Separately, Deputy Defense Minister Hanna Malyar said Russian troops were attacking in four frontline areas in the east of the country but added that Ukrainian forces were also "gradually" proceeding with their counteroffensive moves.

"Fierce fighting is going on everywhere," Malyar wrote on social media. "The situation is quite complicated. It's hot now everywhere."

"Our troops are facing intense enemy resistance...but persistently and unceasingly are creating conditions for the fastest forward movement."

Zelenskiy later visited Ukraine’s crucial port city of Odesa, releasing a video in which he said that "the enemy will definitely not dictate conditions in the Black Sea” and the rest of the southern region.

"The occupiers will have to be afraid of approaching our Ukrainian Crimea and our coast on the Sea of Azov as Russian ships are already scared of approaching our Black Sea cost," he said as he marked Ukraine’s annual Navy Day.

In the capital, air-raid sirens were heard beginning at about 2 a.m. local time, Reuters reported.

One civilian was later reported slightly injured by falling debris in the Kyiv region.

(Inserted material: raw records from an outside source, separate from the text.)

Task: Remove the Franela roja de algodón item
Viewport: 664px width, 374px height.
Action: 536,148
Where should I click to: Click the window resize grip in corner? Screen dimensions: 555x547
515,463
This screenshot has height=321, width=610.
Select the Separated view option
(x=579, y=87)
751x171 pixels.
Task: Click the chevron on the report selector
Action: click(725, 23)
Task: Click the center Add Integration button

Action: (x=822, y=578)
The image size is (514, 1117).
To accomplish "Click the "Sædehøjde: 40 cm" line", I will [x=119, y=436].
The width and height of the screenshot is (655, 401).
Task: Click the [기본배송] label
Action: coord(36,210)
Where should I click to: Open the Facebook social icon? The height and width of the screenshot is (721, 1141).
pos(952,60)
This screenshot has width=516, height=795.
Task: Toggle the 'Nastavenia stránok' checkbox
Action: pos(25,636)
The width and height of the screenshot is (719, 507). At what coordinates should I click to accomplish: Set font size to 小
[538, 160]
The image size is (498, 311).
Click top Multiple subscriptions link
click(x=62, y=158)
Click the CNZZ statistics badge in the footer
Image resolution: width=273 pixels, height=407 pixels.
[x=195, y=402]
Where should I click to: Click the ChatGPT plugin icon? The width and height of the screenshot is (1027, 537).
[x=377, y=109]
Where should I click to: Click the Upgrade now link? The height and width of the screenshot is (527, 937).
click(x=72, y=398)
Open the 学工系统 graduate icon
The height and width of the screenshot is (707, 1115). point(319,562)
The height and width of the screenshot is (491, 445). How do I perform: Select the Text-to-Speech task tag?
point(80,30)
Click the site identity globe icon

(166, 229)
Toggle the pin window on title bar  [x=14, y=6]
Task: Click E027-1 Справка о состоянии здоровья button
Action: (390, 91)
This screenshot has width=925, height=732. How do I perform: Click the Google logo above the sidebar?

Ukraine’s air-defense forces said on July 2 that eight drones and three Kalibr cruise missiles had been launched overnight across the country.

“All air targets…were destroyed,” the military wrote on Telegram.

In its daily briefing on July 2, the Ukrainian General Staff reported 46 clashes between Ukrainian and Russian forces during the previous 24 hours.

RFE/RL cannot confirm claims of battlefield developments by either side in areas of heavy fighting.

The main fighting was again reported in the area of Lyman, Bakhmut, and Maryinka in the Donetsk region.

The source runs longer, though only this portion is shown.